## BEGIN EXTRACTED TEXT

What Users do with PLOS ONE Papers

Inspired by four recent blog posts and their comments (Comments at journal websites: just turn them offOpen Access and The Dramatic Growth of PLoS ONENo Comment?If you email it, they will comment), I created a graphic to show what users do with PLoS ONE papers. As always, the data behind the graphic are openly available. I think that the number of times a paper is informally discussed (comments, Facebook, science blogs, etc.) should be much larger compared to the numer of formal citations. The challenge is of course to have technology that captures all these discussions – this is much more difficult than for bookmarks or citations, and is obviously what altmetrics is all about. The blog posts I link to above also express another feeling: that there are still too many barriers for scientists to take part in the informal discussion of scholarly research on the web, in particular as comments on journal websites. Hat tip to David McCandless for inspiration.

Update 08/02/12: The publication of the dataset used in this chart was delayed, but the data are now available at the link provided. 

Related Posts Plugin for WordPress, Blogger...

## END EXTRACTED TEXT

**DO THIS:**
Using the PLOS ONE post, answer:
1. Who gets a hat tip for inspiration?
2. What does the update dated 08/02/12 say about the dataset behind the chart?
3. What does the author say altmetrics is obviously all about?
Answer from the PLOS ONE post alone.

## BEGIN INFORMATION SUPPLIED

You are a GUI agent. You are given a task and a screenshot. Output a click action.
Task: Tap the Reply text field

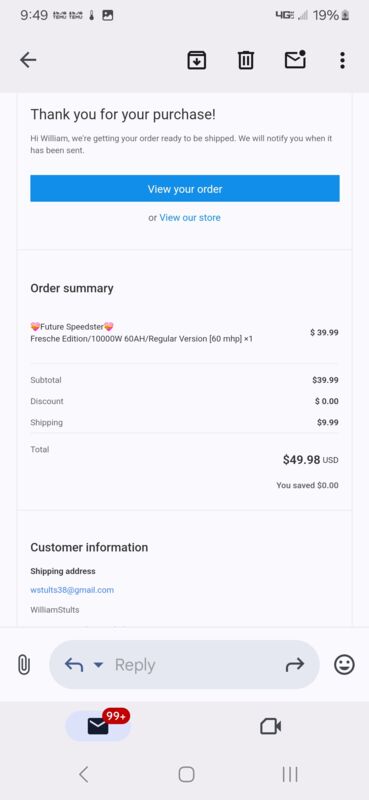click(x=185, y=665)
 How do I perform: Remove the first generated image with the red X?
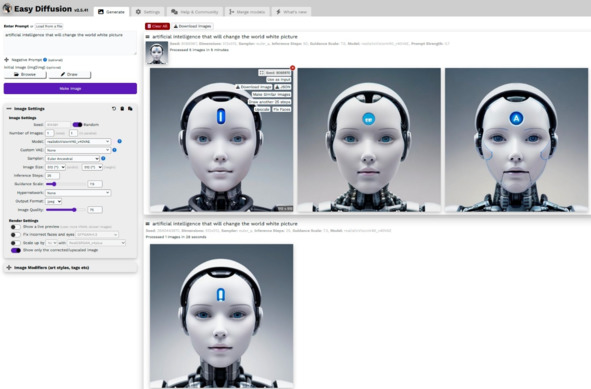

## END INFORMATION SUPPLIED

**RESULT BELOW:**
1. David McCandless.
2. Its publication was delayed, but the data are now available at the link provided.
3. Having technology that captures informal discussions of papers, such as comments, Facebook and science blogs.